Так перетасовались карты жизни Рубцова и Горбовского. А в питерском пьяном аду в «дупле» у Глеба Горбовского Николай Рубцов как бы предвидел неизбежный финал подобной окаянности, переживая за собрата, на самом деле до странности близкого ему по изначальной судьбе:
Опять стекло оконное в дожде,
Опять туманом тянет и ознобом…
Когда толпа потянется за гробом,
Ведь кто-то скажет: «Он сгорел… в труде».
(«В гостях»)
Он горько иронизирует над таким «трудом» и предвидит ранний гроб Горбовского как результат адовой колесницы окаянных запойных дней. Впрочем, Глеб Горбовский и сам в стихах постоянно играл в страшную для себя покойницкую игру. Еще в 1957 году он писал, будучи на Сахалине:
Я умру поутру,
От родных далеко,
В нездоровом жару,
С голубым языком.
И в карманах моих
Не найдут ни копья.
Стану странным, как стих
Недописанный, — я.
И как встарь повелось,
На кладбище свезут,
И сгниет моя кость,
А стихи не сгниют.

========================

_Что нужно сделать_: Продолжите текст о Рубцове и Горбовском, начав сразу после последней приведенной строки стихотворения.

_Исходные данные_:
========================

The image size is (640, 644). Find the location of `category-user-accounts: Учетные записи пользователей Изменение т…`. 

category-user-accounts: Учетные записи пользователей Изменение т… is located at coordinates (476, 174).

========================

_Результат упражнения_:
Без меня хороши,
Разбредутся, звеня,
Как остатки души,
Как остатки меня.
(«Я умру поутру», 1957)
Ранние стихи Глеба Горбовского — блестящая страница русской поэзии, но было в тех стихах и постоянное соскальзывание в замогильный мир. Смертельным исходом поэт будто хотел порвать с безумием окружающего его быта. Его путь — это путь расставания с самим собой, изживание себя — былого, мерзкого, окаянного. Ему не страшна была смерть, поскольку жизнь его протекала будто в гробу:
А я живу в своем гробу,
Табачный дым летит в трубу,
Окурки по полу снуют,
Соседи — счастие куют.
… … … … … … … … … … … … … …
Мой гроб оклеен изнутри
Газетой «Правда», — о, нора.
Держу всеобщее пари,
Что смерть наступит до утра.
(«А я живу в своем гробу…», 1960)
Меня всегда поражало какое-то бесстрашие игры Глеба Горбовского с темой собственной смерти. Когда-то в молодые годы вместе с тогдашним моим столь же молодым приятелем поэтом Геннадием Калашниковым, хмельные и бесшабашные, мы рванули из Москвы в Питер к Глебу Горбовскому на разговор по душам, дабы выяснить причины его увлечения могильной темой. Поэт нас с Геной принял, чем-то хорошим угостил, потом мы долго в полубезумном состоянии купались в ледяном осеннем Балтийском море, приходя в себя, но так и не поняли из его тогдашней угрюмости и задумчивой молчаливости — почему тянет талантливейшего поэта к мрачным гробовым темам.
Окутали тело могилой.
На память оставили крест.
И черные сучья-стропила
Дубы распростерли окрест.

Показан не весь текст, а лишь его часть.